● What you have to do
Reproduce exactly the line that includes "Viewport: 1194px width, 1008px" and all lines after it, ending with the last line of the data.

● Supplied records
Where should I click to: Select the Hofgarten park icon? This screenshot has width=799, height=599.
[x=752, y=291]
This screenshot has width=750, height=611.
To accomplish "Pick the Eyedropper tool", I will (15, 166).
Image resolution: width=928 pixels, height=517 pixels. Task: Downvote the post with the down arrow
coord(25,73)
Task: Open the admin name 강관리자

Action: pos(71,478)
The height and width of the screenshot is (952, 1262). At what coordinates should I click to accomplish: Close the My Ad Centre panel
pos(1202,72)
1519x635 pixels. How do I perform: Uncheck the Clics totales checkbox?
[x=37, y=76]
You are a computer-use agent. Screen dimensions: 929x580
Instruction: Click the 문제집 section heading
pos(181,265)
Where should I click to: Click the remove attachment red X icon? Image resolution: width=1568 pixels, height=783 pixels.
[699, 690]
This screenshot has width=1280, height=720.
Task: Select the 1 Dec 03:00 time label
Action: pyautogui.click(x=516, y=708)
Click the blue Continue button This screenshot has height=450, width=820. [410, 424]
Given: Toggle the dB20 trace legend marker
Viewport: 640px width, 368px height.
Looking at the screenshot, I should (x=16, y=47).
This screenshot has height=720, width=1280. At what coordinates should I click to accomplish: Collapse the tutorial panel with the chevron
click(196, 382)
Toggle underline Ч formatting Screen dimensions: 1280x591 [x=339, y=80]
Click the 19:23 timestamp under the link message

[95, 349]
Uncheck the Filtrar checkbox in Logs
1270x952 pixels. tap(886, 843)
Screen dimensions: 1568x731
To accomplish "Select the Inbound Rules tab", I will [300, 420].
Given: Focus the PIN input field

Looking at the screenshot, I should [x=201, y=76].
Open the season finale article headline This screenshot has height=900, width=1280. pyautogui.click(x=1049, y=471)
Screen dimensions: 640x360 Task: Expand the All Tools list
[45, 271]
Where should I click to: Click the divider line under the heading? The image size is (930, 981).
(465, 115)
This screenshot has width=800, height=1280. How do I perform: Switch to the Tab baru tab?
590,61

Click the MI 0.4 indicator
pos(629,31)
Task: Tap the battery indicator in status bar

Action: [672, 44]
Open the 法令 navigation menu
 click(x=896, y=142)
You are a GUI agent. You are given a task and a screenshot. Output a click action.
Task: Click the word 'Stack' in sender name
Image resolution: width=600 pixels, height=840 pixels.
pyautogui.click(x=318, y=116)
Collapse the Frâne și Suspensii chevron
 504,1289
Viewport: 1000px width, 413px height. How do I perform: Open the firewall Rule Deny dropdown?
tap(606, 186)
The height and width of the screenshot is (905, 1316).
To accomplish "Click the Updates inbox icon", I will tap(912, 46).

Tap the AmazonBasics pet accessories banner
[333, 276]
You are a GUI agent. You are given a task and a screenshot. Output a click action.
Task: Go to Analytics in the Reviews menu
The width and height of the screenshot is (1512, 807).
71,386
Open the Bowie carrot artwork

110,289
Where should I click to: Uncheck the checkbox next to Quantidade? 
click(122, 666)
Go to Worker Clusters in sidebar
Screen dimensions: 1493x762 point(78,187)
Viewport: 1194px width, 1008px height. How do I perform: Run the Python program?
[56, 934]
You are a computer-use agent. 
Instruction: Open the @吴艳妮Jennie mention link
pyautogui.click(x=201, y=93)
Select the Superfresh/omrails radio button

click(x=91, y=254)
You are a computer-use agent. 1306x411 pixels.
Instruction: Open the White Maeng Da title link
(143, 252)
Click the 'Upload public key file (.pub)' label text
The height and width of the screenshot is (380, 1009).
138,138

● Exercise solution
Viewport: 1194px width, 1008px height. How do I perform: Run the Python program?
[56, 934]
You are a computer-use agent. 
Instruction: Open the @吴艳妮Jennie mention link
pyautogui.click(x=201, y=93)
Select the Superfresh/omrails radio button

click(x=91, y=254)
You are a computer-use agent. 1306x411 pixels.
Instruction: Open the White Maeng Da title link
(143, 252)
Click the 'Upload public key file (.pub)' label text
The height and width of the screenshot is (380, 1009).
138,138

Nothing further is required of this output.